A recent article posted on the official MCOT website noted that Thailand’s Prime Minister Yingluck Shinawatra is currently visiting Nanning, China. Nanning is the capital of Guangxi Zhuang Autonomous Region. Apparently she is visiting in her official capacity and attending the commencement of the China-ASEAN Business and Investment Summit and the 10th China-ASEAN Expo. These activities are reportedly to continue until the 6th of September. A government spokesman pointed out that the Kingdom of Thailand and the Peoples’ Republic of China are seeking to increase bilateral trade volume to $100 billion by 2015. The same spokesman also noted that the Chinese Prime Minister has signaled Chinese intentions to purchase 1 million tons of rice from Thailand.

The issue of international purchases of Thai rice has been controversial in recent months as the current Thai government has taken criticism for the so-called rice pledging scheme. Should the Chinese government ultimately purchase the amount of rice noted above it could be viewed as a positive development for the Thai agricultural sector as a whole and the rice sector in particular.

It was also noted that Chinese officials had displayed interest in investing in the Thai rubber industry. As in the case of the Thai rice pledging scheme, the current government has dealt with frustration from labor groups in the Thai rubber industry as protests of current policy have even caused highways and railways to be closed in Southern Thailand. Perhaps an influx of Chinese investment could ease some of these tensions and result in a more prosperous Thai rubber sector in the future.

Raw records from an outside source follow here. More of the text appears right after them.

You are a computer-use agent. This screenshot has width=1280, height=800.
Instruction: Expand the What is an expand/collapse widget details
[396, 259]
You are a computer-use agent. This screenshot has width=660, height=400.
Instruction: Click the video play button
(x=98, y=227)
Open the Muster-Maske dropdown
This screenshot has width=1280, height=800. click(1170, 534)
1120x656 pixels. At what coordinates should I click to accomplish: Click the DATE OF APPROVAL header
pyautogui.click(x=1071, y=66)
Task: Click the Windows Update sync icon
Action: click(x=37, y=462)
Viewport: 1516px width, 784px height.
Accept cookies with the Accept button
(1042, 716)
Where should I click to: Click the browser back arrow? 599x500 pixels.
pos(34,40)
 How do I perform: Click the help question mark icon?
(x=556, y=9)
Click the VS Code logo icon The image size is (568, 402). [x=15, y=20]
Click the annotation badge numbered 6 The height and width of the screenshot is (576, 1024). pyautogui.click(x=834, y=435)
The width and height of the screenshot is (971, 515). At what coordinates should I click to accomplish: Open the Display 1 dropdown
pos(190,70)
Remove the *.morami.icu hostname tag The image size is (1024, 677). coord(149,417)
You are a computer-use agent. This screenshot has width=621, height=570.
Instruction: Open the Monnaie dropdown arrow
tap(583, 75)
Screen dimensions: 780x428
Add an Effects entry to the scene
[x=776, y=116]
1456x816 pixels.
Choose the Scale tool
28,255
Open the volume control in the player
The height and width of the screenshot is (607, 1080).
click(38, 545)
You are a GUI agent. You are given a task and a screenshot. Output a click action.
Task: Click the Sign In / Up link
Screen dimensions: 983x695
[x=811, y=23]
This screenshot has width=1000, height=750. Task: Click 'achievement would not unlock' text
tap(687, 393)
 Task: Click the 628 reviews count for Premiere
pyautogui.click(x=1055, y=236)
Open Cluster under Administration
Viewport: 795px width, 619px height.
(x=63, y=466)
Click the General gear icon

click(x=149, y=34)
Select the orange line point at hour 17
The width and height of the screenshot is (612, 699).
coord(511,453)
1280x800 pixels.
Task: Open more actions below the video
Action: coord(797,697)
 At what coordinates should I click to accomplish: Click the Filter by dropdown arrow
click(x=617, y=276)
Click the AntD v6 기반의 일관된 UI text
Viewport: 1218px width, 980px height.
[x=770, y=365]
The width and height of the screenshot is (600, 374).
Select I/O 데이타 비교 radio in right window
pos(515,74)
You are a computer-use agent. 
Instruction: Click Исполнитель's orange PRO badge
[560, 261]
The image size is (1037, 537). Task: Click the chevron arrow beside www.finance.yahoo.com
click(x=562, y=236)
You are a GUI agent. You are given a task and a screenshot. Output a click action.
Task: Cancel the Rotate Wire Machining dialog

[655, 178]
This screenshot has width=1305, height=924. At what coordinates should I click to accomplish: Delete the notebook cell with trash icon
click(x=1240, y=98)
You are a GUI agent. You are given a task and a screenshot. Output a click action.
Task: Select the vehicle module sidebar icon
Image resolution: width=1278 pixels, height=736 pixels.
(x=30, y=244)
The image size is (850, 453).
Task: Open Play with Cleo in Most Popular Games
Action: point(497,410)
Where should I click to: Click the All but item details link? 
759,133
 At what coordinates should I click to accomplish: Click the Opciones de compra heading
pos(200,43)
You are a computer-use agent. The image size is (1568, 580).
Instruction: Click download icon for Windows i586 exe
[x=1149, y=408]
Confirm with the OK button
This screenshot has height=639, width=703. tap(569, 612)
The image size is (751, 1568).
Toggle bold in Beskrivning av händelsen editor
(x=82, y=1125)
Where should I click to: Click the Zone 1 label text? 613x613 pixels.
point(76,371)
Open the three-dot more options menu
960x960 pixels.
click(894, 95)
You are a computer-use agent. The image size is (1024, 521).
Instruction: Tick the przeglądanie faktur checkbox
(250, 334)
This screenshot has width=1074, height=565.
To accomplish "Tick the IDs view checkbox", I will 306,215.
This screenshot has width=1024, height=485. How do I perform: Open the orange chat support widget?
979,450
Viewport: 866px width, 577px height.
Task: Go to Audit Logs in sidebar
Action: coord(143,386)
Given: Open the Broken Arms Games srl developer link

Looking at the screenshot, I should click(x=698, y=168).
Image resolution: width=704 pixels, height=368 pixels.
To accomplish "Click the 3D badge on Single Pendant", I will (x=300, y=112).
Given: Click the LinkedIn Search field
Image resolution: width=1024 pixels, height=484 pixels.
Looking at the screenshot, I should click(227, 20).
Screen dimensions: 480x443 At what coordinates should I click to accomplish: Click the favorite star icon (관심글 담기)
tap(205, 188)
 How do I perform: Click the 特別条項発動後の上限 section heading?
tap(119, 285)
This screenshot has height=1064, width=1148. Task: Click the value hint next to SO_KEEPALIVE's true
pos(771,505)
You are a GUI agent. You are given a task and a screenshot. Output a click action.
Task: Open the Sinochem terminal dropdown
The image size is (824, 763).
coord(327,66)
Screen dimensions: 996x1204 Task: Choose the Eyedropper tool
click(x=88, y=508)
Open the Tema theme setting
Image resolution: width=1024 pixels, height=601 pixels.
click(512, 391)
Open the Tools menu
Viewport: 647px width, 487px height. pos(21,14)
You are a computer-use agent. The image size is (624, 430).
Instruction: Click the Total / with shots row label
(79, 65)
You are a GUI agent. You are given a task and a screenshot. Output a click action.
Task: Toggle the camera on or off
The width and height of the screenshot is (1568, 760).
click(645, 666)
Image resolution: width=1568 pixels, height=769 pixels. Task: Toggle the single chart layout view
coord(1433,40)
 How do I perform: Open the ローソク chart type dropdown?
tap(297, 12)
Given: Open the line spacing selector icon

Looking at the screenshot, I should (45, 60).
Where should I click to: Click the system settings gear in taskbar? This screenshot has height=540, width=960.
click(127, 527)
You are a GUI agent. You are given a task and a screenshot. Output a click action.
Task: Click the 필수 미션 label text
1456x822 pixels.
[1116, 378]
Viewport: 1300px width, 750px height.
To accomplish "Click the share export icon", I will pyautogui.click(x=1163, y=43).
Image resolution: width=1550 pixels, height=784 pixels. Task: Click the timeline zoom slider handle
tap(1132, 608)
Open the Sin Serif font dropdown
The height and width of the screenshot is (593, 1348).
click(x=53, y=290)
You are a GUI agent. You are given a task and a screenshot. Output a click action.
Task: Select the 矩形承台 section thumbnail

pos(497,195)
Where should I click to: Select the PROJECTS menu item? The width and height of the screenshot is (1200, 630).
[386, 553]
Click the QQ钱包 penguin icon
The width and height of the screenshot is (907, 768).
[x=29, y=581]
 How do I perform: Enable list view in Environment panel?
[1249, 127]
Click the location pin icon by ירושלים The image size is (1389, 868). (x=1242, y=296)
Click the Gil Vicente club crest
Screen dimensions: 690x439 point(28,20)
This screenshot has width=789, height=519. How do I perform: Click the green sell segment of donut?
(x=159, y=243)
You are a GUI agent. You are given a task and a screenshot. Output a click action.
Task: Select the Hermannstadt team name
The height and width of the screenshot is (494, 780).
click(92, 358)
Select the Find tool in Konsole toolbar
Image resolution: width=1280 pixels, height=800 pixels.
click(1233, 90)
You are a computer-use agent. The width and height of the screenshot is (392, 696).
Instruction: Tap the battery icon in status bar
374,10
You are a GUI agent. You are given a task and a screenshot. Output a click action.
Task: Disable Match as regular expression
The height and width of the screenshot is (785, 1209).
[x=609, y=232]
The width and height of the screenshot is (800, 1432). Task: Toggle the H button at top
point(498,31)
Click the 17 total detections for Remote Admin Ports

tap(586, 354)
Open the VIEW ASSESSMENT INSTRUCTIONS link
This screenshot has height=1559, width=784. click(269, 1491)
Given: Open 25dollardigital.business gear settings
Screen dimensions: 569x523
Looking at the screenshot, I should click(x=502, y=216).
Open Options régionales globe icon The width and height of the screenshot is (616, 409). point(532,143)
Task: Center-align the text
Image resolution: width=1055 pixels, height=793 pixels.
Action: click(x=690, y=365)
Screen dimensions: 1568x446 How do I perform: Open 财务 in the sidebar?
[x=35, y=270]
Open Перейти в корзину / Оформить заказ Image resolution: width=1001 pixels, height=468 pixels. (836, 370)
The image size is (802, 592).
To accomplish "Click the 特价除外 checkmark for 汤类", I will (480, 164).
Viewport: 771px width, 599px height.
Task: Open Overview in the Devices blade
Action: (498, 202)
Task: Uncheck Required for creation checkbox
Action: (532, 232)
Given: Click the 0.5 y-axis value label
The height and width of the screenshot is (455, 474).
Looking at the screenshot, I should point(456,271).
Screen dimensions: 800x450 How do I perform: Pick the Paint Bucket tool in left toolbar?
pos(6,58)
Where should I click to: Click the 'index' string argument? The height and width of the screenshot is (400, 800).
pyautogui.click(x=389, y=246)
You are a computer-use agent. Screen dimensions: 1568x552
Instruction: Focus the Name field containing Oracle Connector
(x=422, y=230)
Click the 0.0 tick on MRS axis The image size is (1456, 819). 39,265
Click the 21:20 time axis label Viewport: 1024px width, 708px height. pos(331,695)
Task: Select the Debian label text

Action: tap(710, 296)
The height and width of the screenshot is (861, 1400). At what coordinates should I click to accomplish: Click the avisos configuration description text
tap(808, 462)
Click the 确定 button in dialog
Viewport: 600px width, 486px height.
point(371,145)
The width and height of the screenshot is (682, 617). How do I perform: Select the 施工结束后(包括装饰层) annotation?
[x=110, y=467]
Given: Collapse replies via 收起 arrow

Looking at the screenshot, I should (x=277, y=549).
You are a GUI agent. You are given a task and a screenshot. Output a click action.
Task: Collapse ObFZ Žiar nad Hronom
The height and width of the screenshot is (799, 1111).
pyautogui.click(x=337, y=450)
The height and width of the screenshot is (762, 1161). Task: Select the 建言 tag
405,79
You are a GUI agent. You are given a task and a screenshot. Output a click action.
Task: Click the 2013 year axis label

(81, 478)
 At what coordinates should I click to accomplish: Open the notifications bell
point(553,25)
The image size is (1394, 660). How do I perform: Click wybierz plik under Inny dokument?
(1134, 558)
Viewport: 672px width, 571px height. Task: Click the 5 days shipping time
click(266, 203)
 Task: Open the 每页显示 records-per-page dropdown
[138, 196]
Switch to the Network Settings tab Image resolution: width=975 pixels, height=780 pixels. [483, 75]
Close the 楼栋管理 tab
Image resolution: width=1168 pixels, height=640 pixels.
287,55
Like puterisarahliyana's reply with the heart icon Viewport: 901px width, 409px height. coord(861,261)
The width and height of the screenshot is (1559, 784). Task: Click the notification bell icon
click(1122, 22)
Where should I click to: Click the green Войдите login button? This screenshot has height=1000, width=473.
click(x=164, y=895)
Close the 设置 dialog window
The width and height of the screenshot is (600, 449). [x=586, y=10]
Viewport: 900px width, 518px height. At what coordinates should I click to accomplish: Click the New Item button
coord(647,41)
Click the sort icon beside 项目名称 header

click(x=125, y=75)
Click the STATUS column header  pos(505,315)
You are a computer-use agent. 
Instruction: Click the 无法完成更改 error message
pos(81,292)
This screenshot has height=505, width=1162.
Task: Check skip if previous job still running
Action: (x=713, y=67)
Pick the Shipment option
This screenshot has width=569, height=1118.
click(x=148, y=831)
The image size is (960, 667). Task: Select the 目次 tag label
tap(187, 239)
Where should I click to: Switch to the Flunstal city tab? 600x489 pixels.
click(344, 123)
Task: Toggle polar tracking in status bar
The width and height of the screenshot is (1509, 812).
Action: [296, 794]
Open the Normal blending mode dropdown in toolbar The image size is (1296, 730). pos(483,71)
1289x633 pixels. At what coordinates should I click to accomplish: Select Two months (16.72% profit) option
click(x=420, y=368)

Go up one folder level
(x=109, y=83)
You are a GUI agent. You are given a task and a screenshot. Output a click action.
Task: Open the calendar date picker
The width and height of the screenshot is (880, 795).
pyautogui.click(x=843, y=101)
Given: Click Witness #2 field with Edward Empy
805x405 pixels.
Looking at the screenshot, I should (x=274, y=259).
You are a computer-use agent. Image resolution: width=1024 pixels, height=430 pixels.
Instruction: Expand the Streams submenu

Meanwhile, the issue of railways also seems to be of importance to Thai, ASEAN, and Chinese officials attending the summit as Thailand appears set upon investing 2 trillion baht in infrastructure projects including construction of high speed rail systems. It is hoped that by the year 2020 Thailand will have a high speed rail system connecting to China via Laos. In the previous posting on this blog it was pointed out that Chinese businesses are repositioning themselves both strategically and geographically in an effort to gain further access to what they believe to be an increasingly lucrative ASEAN market. By creating a high speed rail link between China and Thailand, Thai officials could place Thailand in a very beneficial position in the future since such a system would facilitate further trade not only between China and Thailand, but also between those two countries and the other ASEAN markets.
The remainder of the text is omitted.